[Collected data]
=======
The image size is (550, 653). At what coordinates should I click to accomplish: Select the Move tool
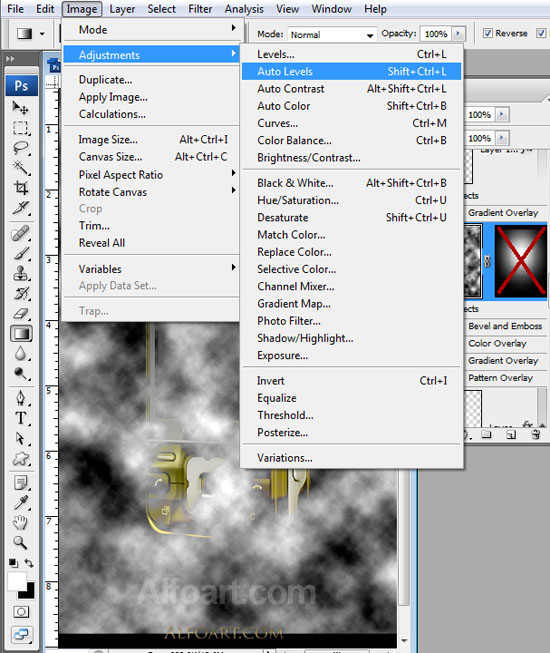pos(20,108)
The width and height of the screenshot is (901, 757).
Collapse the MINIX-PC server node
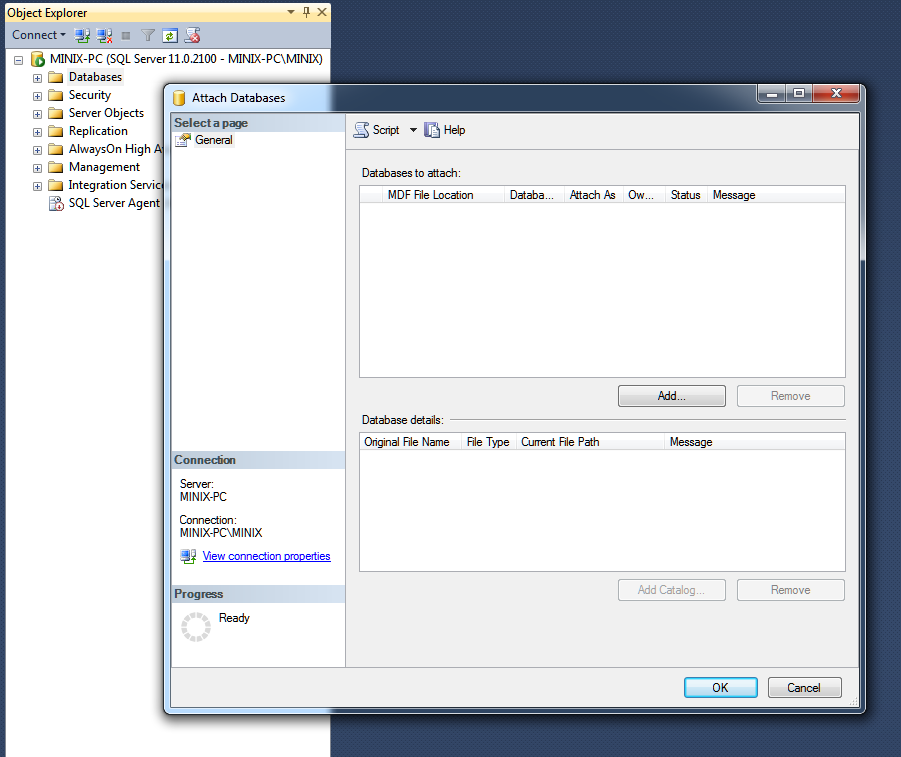click(18, 60)
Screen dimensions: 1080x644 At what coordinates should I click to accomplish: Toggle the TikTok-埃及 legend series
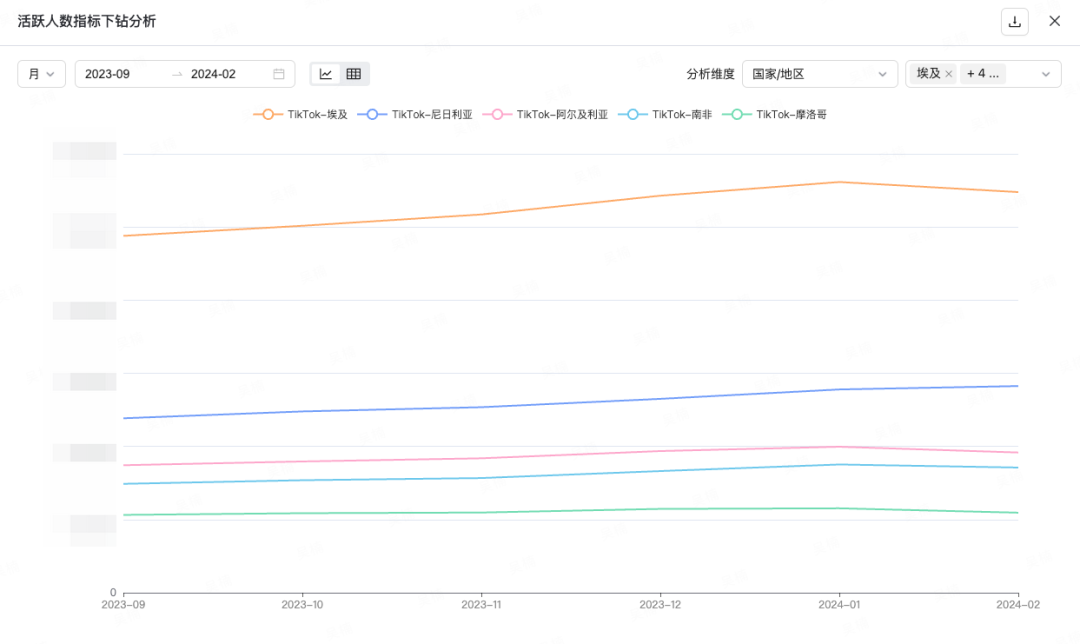[x=301, y=115]

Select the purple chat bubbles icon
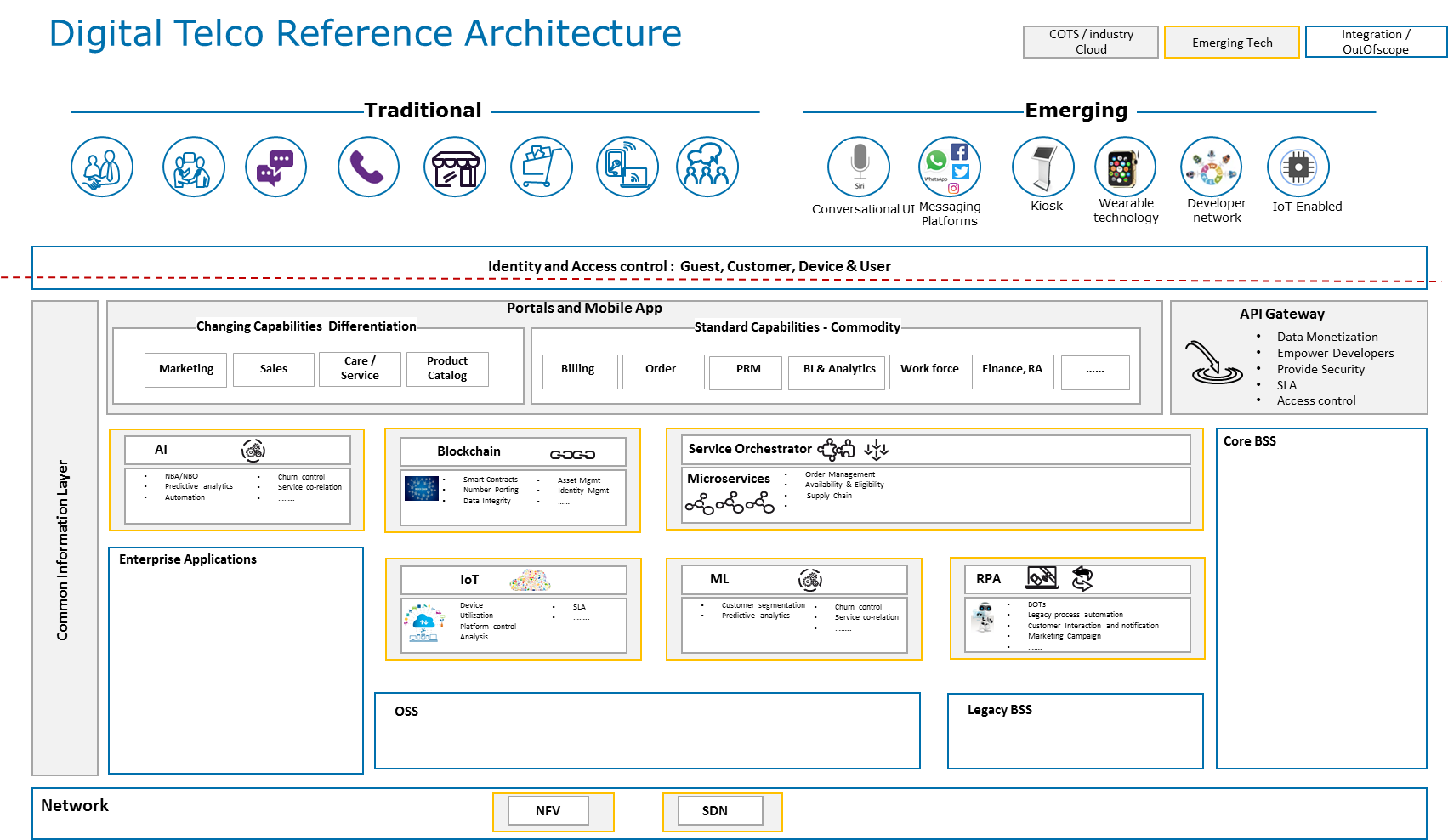[x=275, y=167]
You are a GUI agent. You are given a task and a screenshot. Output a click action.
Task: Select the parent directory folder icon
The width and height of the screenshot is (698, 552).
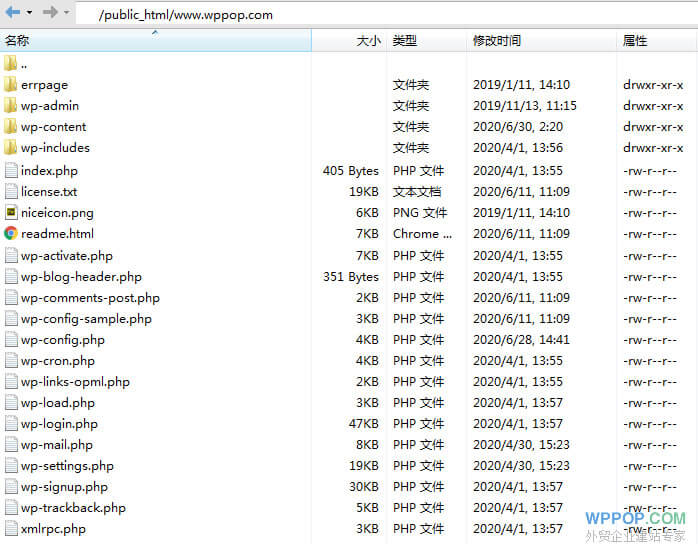(11, 64)
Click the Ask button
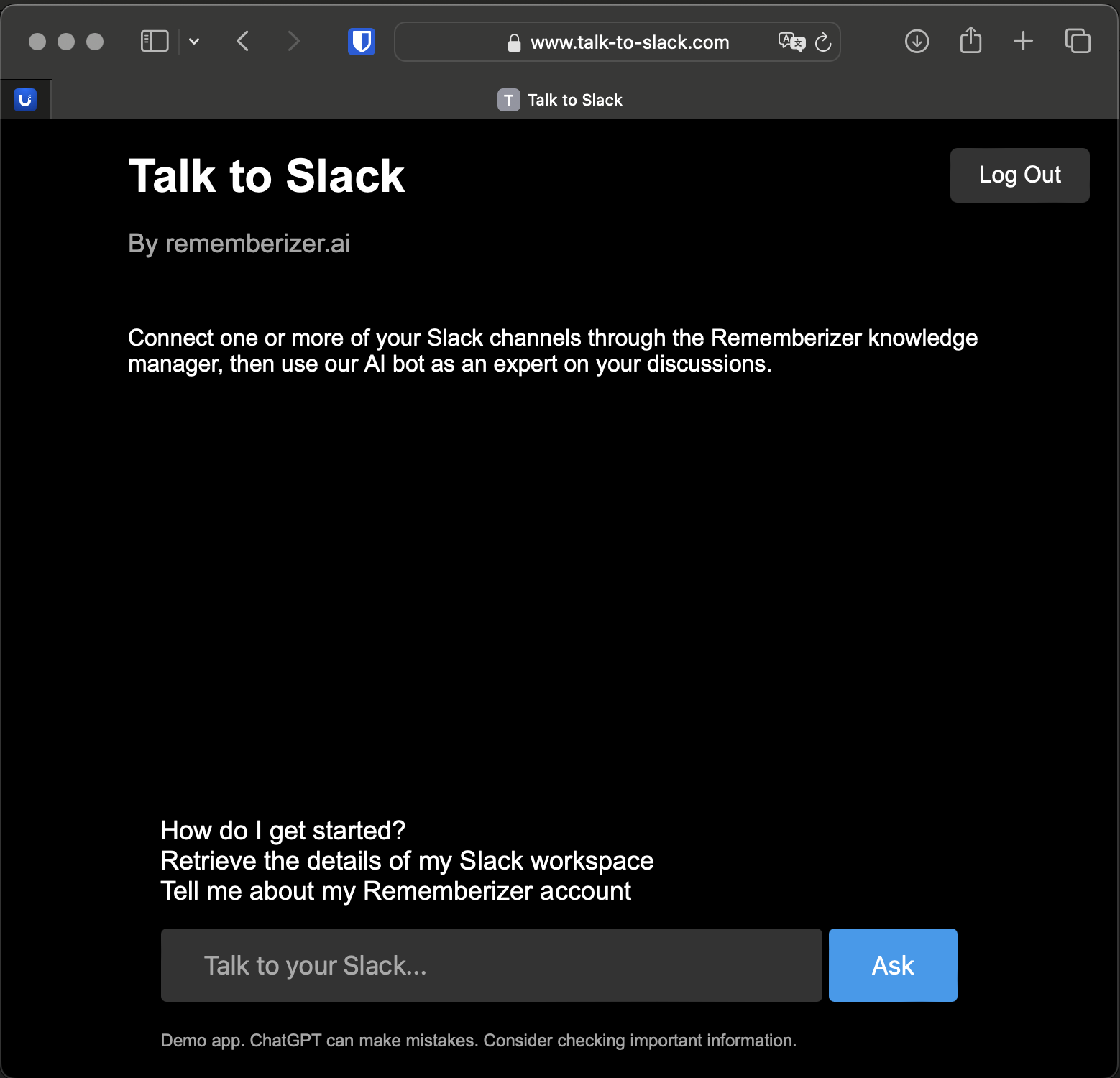This screenshot has width=1120, height=1078. point(892,965)
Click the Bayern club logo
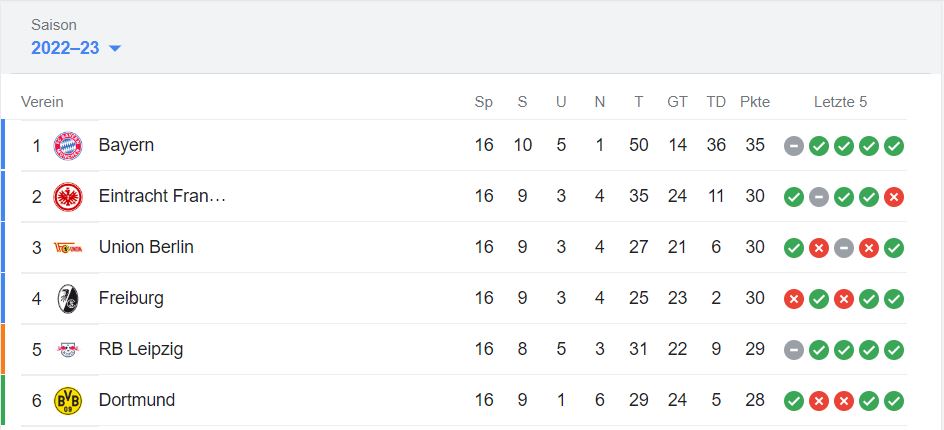This screenshot has height=430, width=944. tap(68, 146)
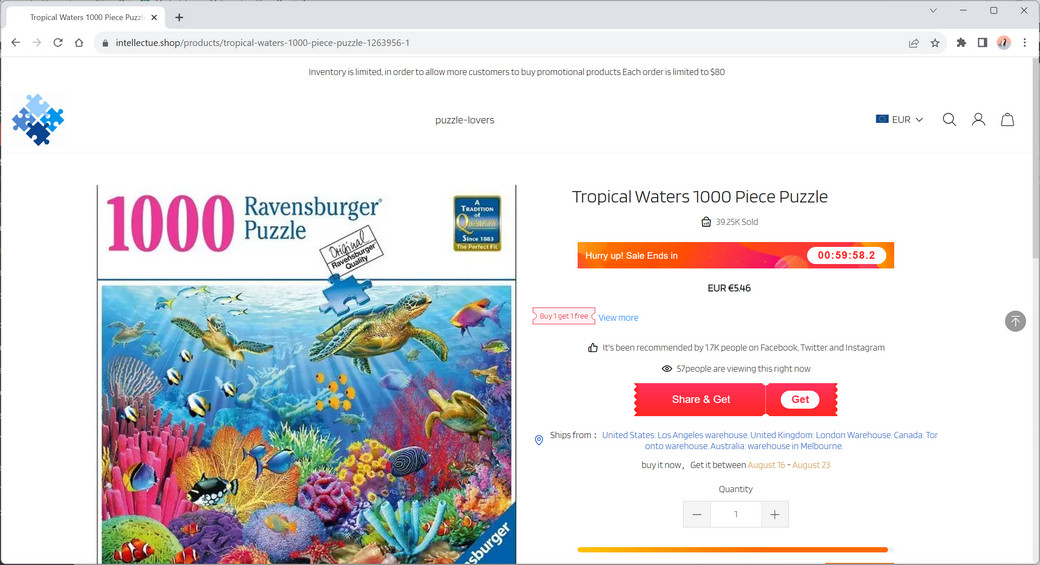The height and width of the screenshot is (565, 1040).
Task: Increase quantity with the plus button
Action: (x=775, y=515)
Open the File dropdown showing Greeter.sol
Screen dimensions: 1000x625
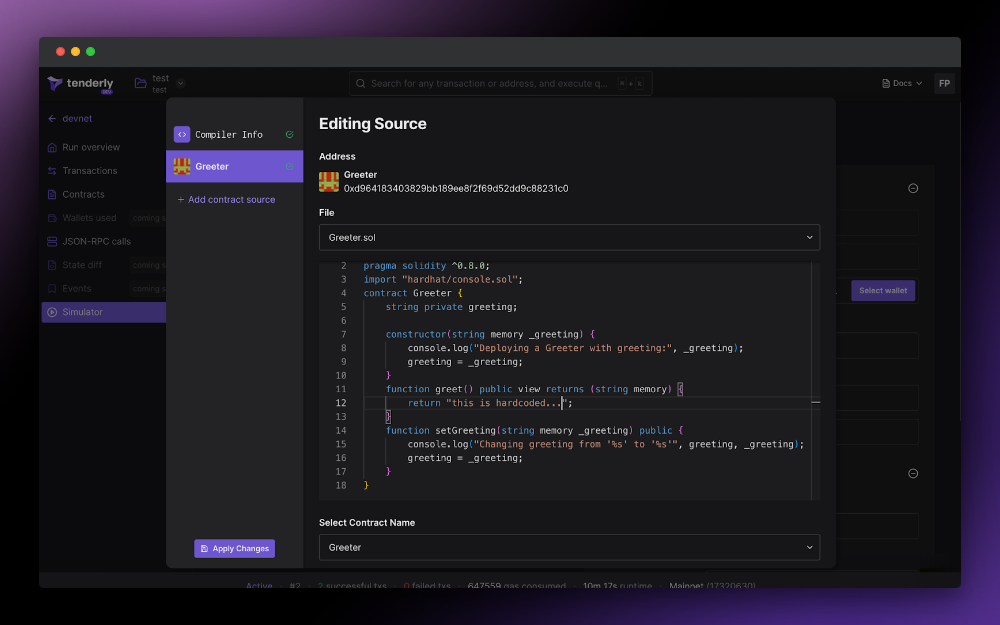pos(569,237)
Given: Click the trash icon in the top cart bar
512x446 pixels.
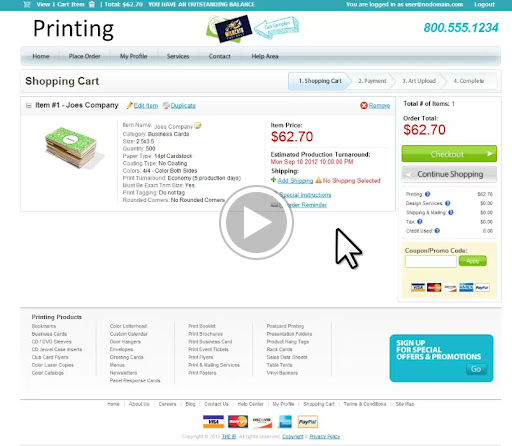Looking at the screenshot, I should [x=92, y=4].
=======
• [What you should do]: Please print the data above once more, exactly and without images.

• [Answer box]:
The image size is (550, 653). At what coordinates should I click to accomplish: Select the Move tool
pos(20,108)
The width and height of the screenshot is (901, 757).
Collapse the MINIX-PC server node
click(18, 60)
Screen dimensions: 1080x644 At what coordinates should I click to accomplish: Toggle the TikTok-埃及 legend series
[x=301, y=115]

Select the purple chat bubbles icon
[x=275, y=167]
You are a GUI agent. You are given a task and a screenshot. Output a click action.
Task: Select the parent directory folder icon
The width and height of the screenshot is (698, 552).
(11, 64)
Click the Ask button
This screenshot has width=1120, height=1078. point(892,965)
Click the Bayern club logo
This screenshot has height=430, width=944. tap(68, 146)
The height and width of the screenshot is (565, 1040).
Task: Increase quantity with the plus button
Action: (x=775, y=515)
Open the File dropdown showing Greeter.sol
Screen dimensions: 1000x625
pos(569,237)
Given: Click the trash icon in the top cart bar
512x446 pixels.
Looking at the screenshot, I should [x=92, y=4].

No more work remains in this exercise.